> _EXERCISE BRIEF_
The required output is the exact run of lines from the one that contains "You are a computer-use" to the end of the data, with every picture left out.

> _Dataset items_

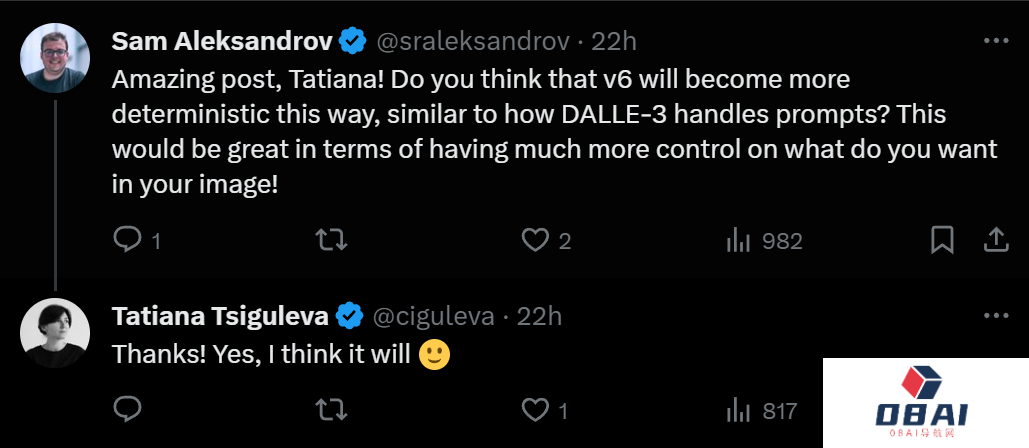
Task: Share Sam Aleksandrov's tweet
Action: point(996,240)
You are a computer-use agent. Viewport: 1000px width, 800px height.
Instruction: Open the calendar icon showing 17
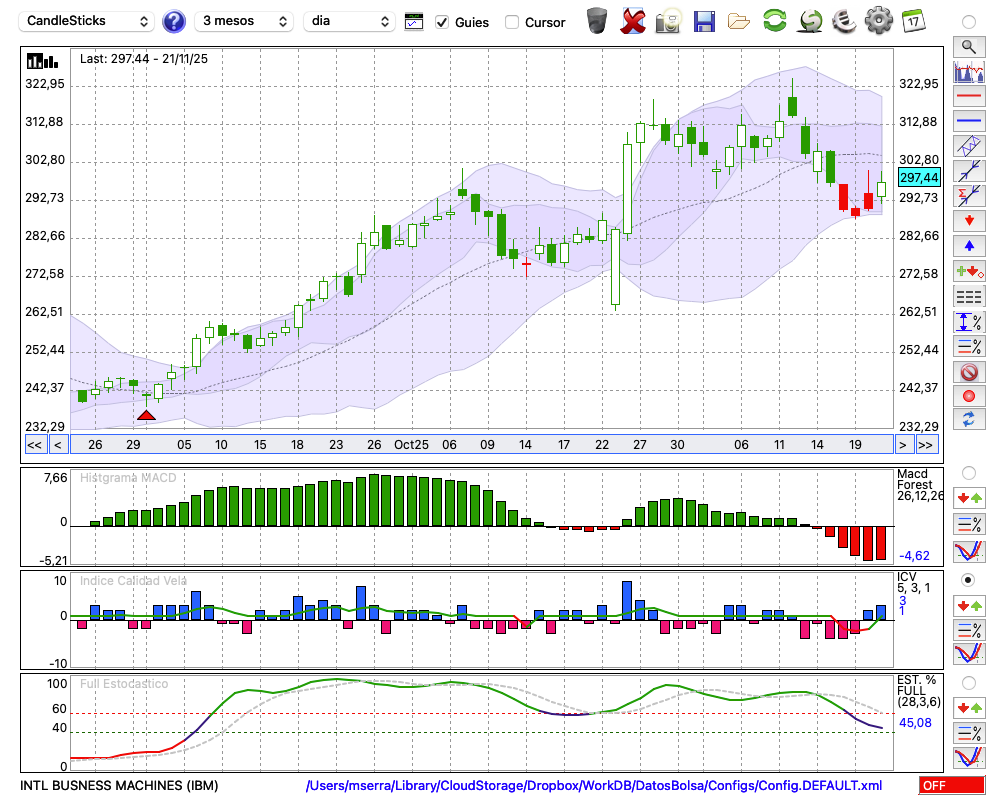[x=912, y=21]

> _SOLUTION TO THIS EXERCISE_
You are a computer-use agent. Viewport: 1000px width, 800px height.
Instruction: Open the calendar icon showing 17
[x=912, y=21]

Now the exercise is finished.